In the systems I've deployed the KPIs are usually correlations to business goals, some examples:
- number of transactions processed
- amount of total resources in the system (like TB of SAN, # of Machines)
- uptime for applications
- response time for application
- average call wait time for a call center
The best success I've had with these came when I had meetings with executives and we agreed on how to translate their business goals into KPIs, rather than operations bringing them to the table first. Make sure the KPIs cover both business goals and effectiveness of the staff meeting those goals. To that end it is also good to track things like:
- average length of time to resolution for internal tickets/bugs
- average amount of time a service spends offline/amount of resources 'down'
- response time of on-call for critical events
- number of incidents the NOC/on-call responded to (perhaps vs what actually needed work)
For the reporting I've found it is best if you can entirely automate the display/reporting of these. I've used a script aggregating rrds/db queries (of specific services) into a single rrd that we can display to the NOC/executives in a 'dashboard'. The execs love graphs and the KPIs over time helps them see how things are performing. I've used rrdtool/drraw to build dashboards before. Recently I've started using OpenNMS to do SLA reporting, it has some great features that make them easy to create and executive consumable. In certain environments I've also found it useful to generate reports like these from two sources, for instance using Gomez or Keynote reports as well. This helps keep people honest as well as increases the amount of respect people have for the reports.

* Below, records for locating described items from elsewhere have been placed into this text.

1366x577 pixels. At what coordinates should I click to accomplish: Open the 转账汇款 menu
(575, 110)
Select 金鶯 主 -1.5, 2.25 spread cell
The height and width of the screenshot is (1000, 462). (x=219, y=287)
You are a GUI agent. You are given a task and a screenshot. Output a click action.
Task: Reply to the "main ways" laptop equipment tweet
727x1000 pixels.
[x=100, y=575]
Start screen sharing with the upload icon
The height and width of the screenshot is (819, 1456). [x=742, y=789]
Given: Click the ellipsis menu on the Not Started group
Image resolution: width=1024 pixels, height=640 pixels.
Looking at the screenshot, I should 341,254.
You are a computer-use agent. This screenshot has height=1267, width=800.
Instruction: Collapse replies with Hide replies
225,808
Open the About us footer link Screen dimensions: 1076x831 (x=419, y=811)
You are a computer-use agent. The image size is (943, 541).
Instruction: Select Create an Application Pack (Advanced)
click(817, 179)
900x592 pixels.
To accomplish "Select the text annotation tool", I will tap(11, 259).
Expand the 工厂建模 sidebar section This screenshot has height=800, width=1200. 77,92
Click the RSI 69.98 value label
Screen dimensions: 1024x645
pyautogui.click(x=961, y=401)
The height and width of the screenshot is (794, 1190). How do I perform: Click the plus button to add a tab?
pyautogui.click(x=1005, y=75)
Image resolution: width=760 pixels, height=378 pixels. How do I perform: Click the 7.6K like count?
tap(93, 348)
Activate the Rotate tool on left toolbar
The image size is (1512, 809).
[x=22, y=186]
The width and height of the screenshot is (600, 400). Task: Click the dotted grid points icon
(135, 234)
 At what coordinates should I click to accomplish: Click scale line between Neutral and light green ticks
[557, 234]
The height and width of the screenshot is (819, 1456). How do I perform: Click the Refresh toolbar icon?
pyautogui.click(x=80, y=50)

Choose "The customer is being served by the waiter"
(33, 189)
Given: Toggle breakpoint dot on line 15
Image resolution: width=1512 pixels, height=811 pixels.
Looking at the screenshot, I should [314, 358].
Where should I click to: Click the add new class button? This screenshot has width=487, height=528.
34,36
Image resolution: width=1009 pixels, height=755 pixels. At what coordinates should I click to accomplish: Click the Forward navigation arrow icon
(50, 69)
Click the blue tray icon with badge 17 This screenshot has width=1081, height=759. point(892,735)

You mentioned false-alerts which is an interesting point with respect to KPIs. In most of the teams I've worked with false alerts are either the result of poorly designed/implemented monitoring or monitoring showing failures that people consider 'below the threshold' of 'actual problem'. I'd be curious what sort of false alerts you were seeing and why they were allowed to persist in the system (if they are test failures are those not seen by users and subsequently should be setup as retries in the monitoring system, etc)?